■ **JOB**:
Can you print every line of the data below verbatim, leaving out the pictures?

■ **DATASET CONTENT**:
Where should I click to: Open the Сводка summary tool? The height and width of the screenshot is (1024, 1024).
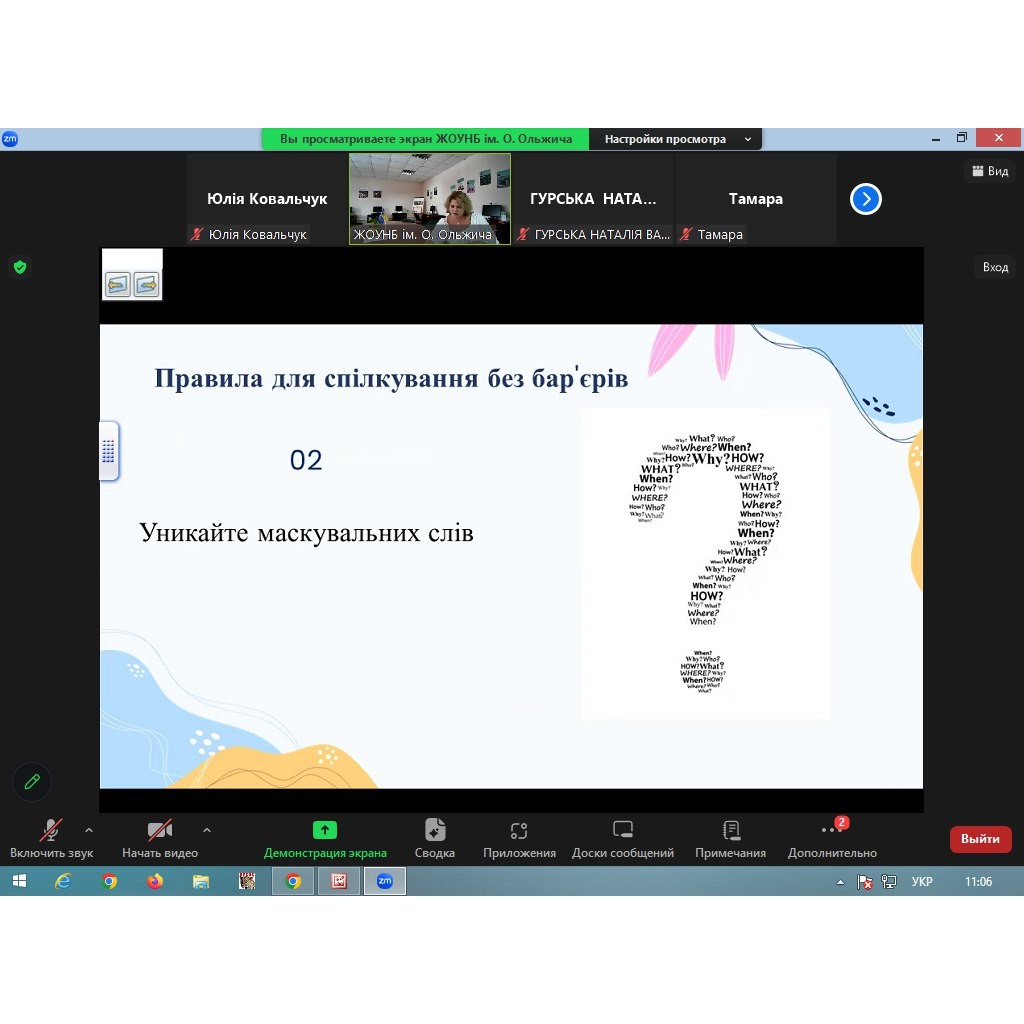(x=435, y=830)
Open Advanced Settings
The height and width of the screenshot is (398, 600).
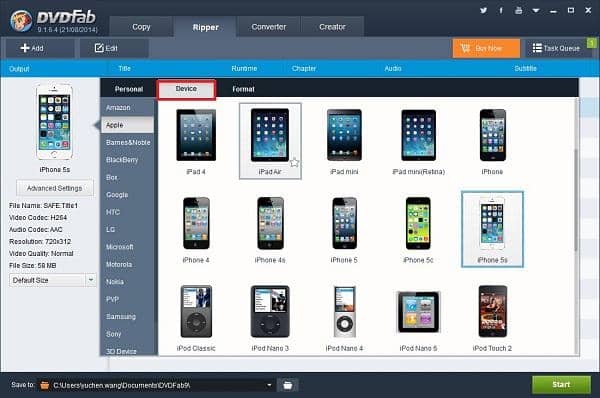pos(55,188)
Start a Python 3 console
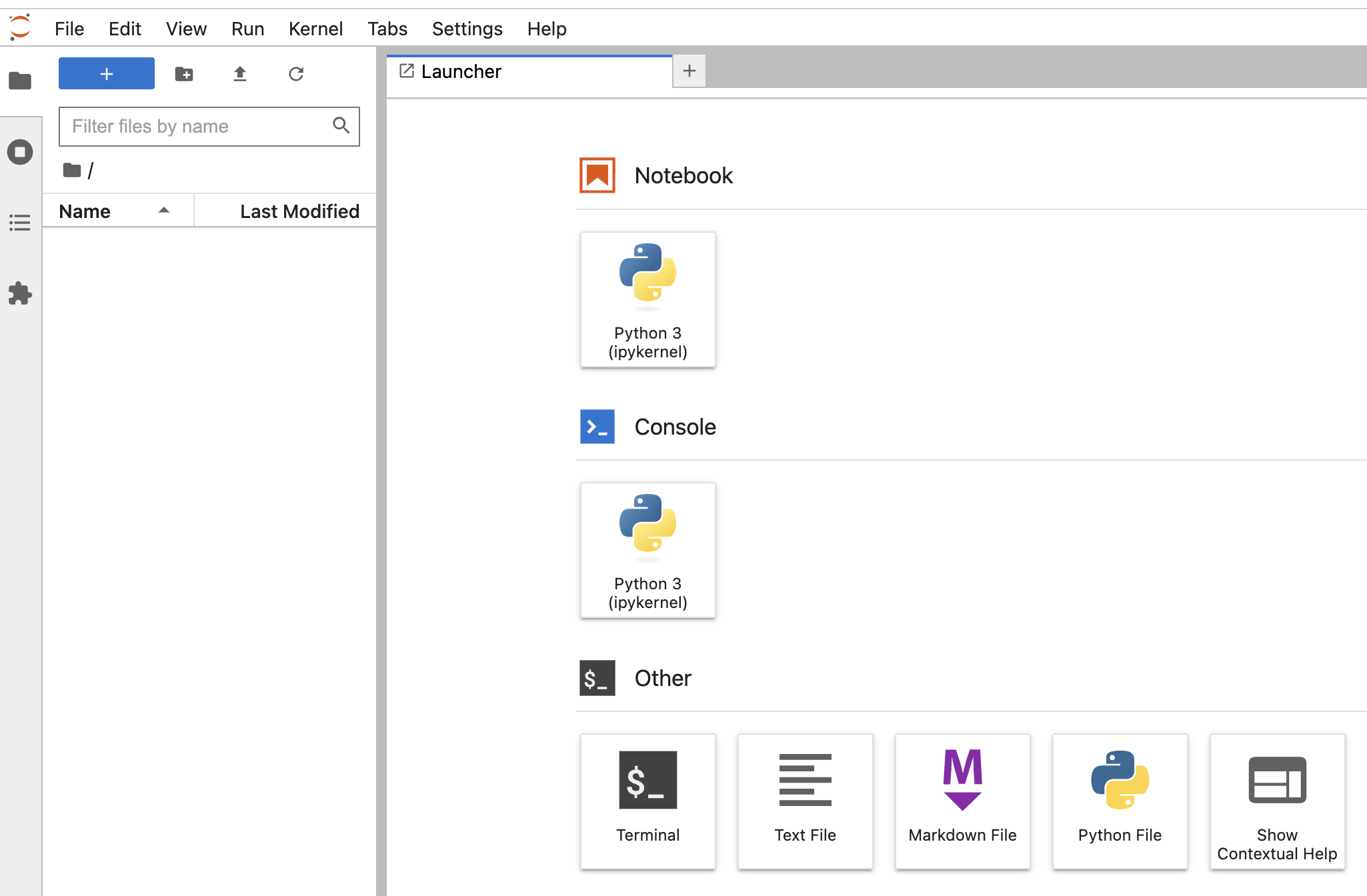 647,550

■ **TASK OUTPUT**:
Where should I click to: Open the Сводка summary tool? The height and width of the screenshot is (1024, 1024).
(x=435, y=830)
Open Advanced Settings
The height and width of the screenshot is (398, 600).
pos(55,188)
Start a Python 3 console
 647,550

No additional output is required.